#  Adversarial Attack

We assume that you have read the [Adversarial Attacks Tutorial](./adversarial_attacks_tutorial.ipynb) carefully and run that notebook from scratch. 

In this notebook, you are required to process adversarial attacks for a small subset of [ImageNet Dataset](http://www.image-net.org/). We prepared 100 images from different categories (in `./input_dir/`), and the labels are encoded in `./input_dir/clean_image.list`.

For evaluation, each adversarial image generated by the attack model will be fed to an evaluation model, and we will calculate the successful rate of adversarial attacks. **The adversarial images that can fool the evaluation model and also the perturbations are less than *Max_Distance* will be considered as a success**, where the perturbations are measured by the L2 distance between the adversarial image and original image.

There are three tasks:
- **White-box attack**: the adversarial examples are crafted for the pretrained **MobileNetV2** model, and evaluated on the same **MobileNetV2** model.
- **Black-box attack**: the adversarial examples are crafted for the pretrained **MobileNetV2** model, but evaluated on the **MobileNet** model, which is different from MobileNetV2.
- **Black-box attack (after submission)**: you are required to submit the generated adversarial examples at last, and we will evaluate your adversarial examples on another model, which is invisible for you.

### Goal

We provide a simple FGSM example here, and you are required to implement your own attack methods to **achieve the attack successful rate as high as possible** (for all three tasks).
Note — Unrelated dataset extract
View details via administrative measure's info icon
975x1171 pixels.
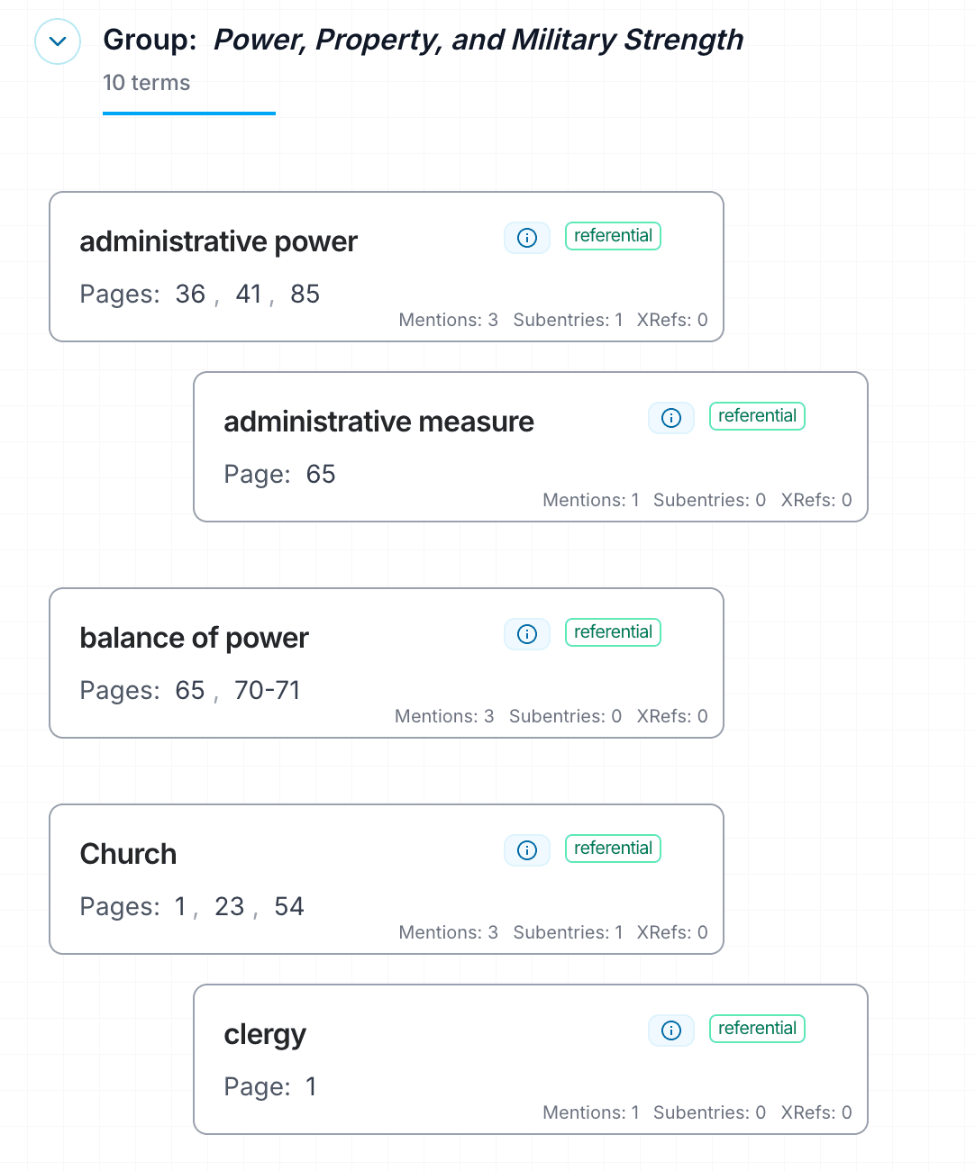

At last, you are required to submit this jupyter notebook and the generated adversarial images.
The final grade will be scored according to the **white-box successful rate**, **black-box successful rate**, **white-box (after submission) successful rate**.

In [2]:
import sys,os
from PIL import Image
import numpy as np
import tensorflow as tf
import matplotlib as mpl
import matplotlib.pyplot as plt
from time import perf_counter
from utils import *
import tensornets as nets

## Load Images
We provided 100 images from different categories in `./input_dir/`, and the labels are encoded in `./input_dir/clean_image.list`.

In [3]:
images = []
with open('./input_dir/clean_image.list', 'r') as f:
    img_lines = f.readlines()
    for img_line in img_lines:
        imgname, label = img_line.strip('\n').split(' ')
        images.append((imgname, int(label)))

## Image Processing

Each input image must be preprocessed before fed into the models, such as normalization(subtracting the mean and then dividing by the standard deviation). In addition, each generated adversarial image must be reversely processed.
Note that different pretrained models in Tensorflow require different preprocessing.
We provided several `preprocess` and `reverse_preprocess` function for different deep networks in `./utils.py`.

By default, the two functions are designed for mobilenet models.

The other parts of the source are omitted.